Older adults with hearing loss are also more apt to report periods of poor physical and mental health, and to be hospitalized.
Perhaps most disturbing, studies also show a relationship between hearing loss — mild, moderate or severe — and accelerated rates of cognitive decline. Older people with hearing loss also are more likely than those with normal hearing to develop dementia.
How can aging ears affect so many other aspects of our health? Dr. Frank Lin, an otolaryngologist and epidemiologist at Johns Hopkins University who has led many of these research efforts, points to several possible causes. With diminished hearing, “your brain is constantly having to work harder to process garbled sounds” — a concept called cognitive load — and may have less capacity for other mental tasks.
Alternatively, hearing loss may lead to changes in brain structure.

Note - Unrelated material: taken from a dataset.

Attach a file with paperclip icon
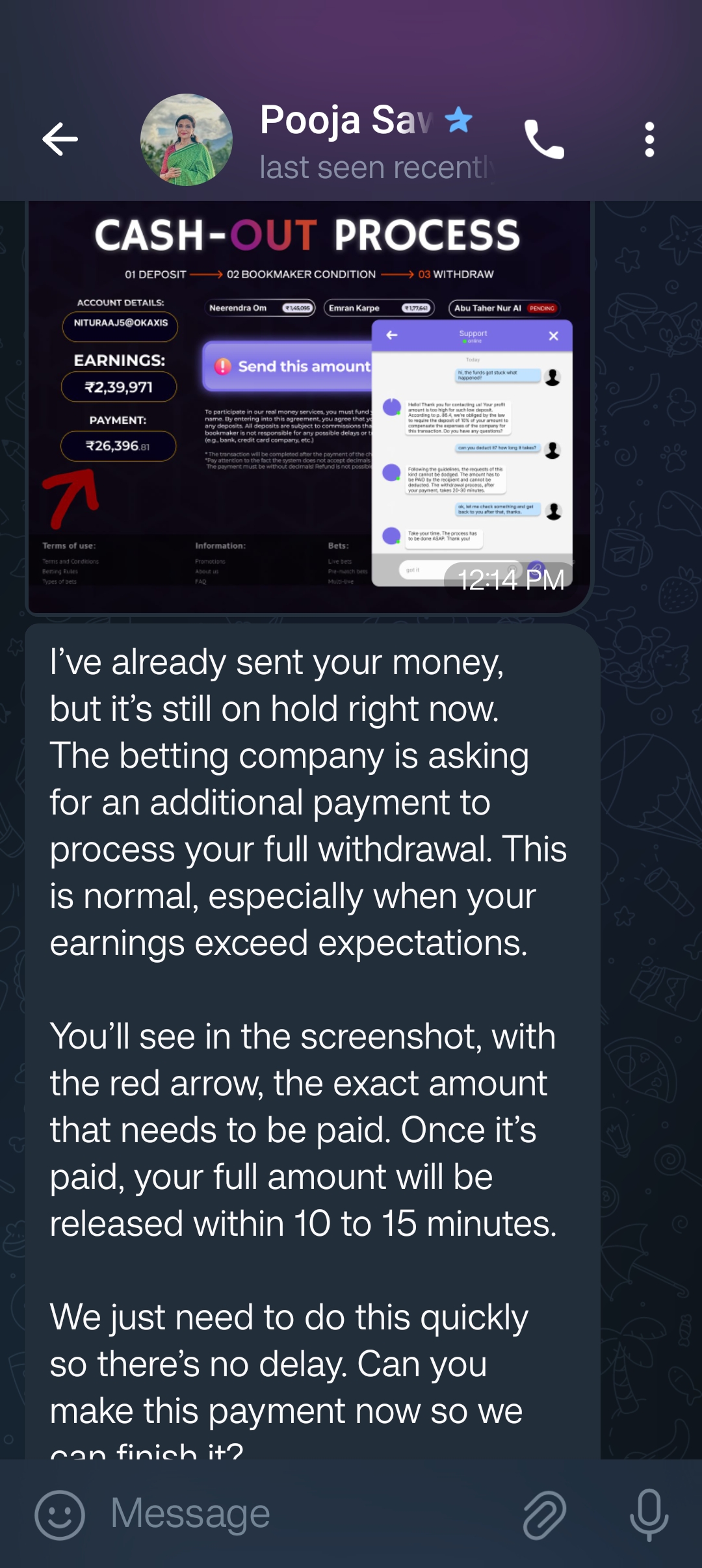Screen dimensions: 702x1568 click(x=545, y=1514)
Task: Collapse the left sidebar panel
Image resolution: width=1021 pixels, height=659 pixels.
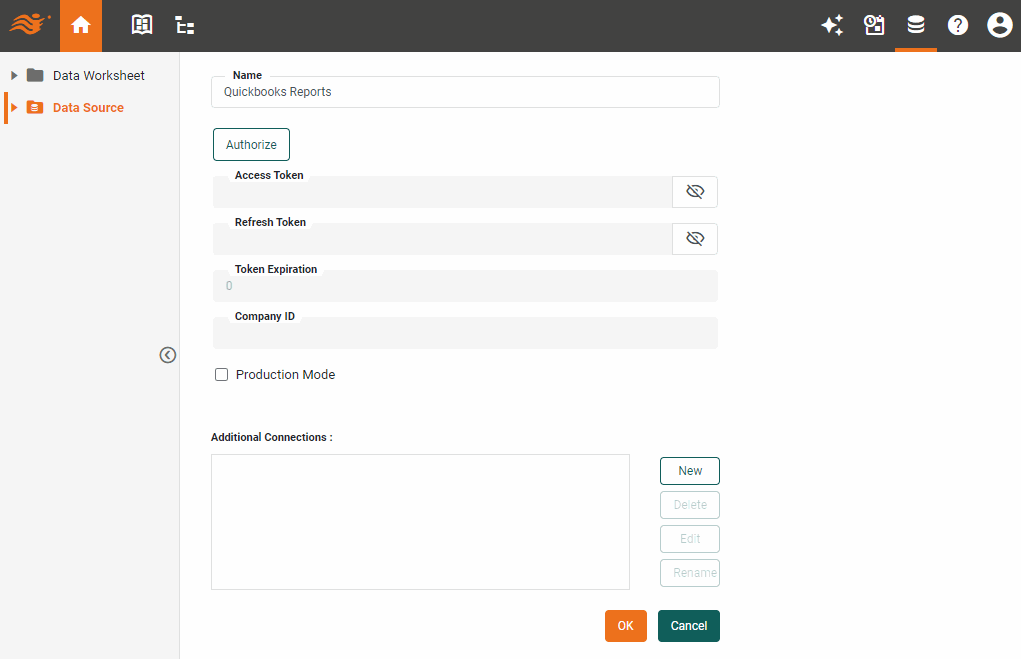Action: coord(167,355)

In one of Dr. Lin’s studies, M.R.I.s showed greater brain atrophy among those with poor hearing. A struggle to hear can also lead to isolation, and “we’ve known for years that social connectedness is important for cognitive health,” Dr. Lin added. Technology put the Internet in our pockets, but hasn’t done much to affordably improve our hearing.
“In every other aspect of our lives, advances in electronic technology have made things cost much, much less,” Dr. Cassel said. “That hasn’t happened with hearing aids.”
Almost annually, she noted, “some congressperson gets energized about this and tries to pass legislation” to remove Medicare’s hearing aid restriction. Last year, it was Representative Debbie Dingell, Democrat of Michigan, with six Democratic co-sponsors. The bill stalled in committee, but “we are not giving up the fight,” Representative Dingell said in an email.
Driving down the cost of the devices could make them more widely available in several ways.
“If it’s $200 instead of $2,000, more people could pay out of pocket,” Dr. Cassell said. “And that also means Medicare might cover it” — unlikely at current prices.
It’s clearly possible to provide good devices for far less than we now pay. The Department of Veterans Affairs, which negotiates with manufacturers for lower prices, provided comprehensive hearing care to more than 900,000 veterans in 2014 and dispensed almost 800,000 hearing aids without copays. The average cost per device: $400.
Price isn’t the only obstacle to wider use. In European countries where insurance does cover hearing aids, they’re still underused. Clearly, our discomfort with age-related disability plays a role.
So do the shortcomings of hearing aids. Though they’re improving, “no technology will ever correct hearing loss like glasses correct vision,” Dr. Lin said.
As hearing declines with age, the cochlea, the part of the inner ear that receives and transmits sound, sustains irreversible damage.
Still, the way we acquire hearing aids, or don’t, has costs beyond the obvious. Daunted by the multiple visits, the adjustments and especially the expense, people often delay for years while their mild or moderate hearing loss worsens.
Over that time, “you’ve lost some of the neural pathways from the ear to the brain,” Dr. Lin said. “With longstanding hearing loss, rehabilitation is much harder. The earlier you address it, the easier it is and the more successful you can be.”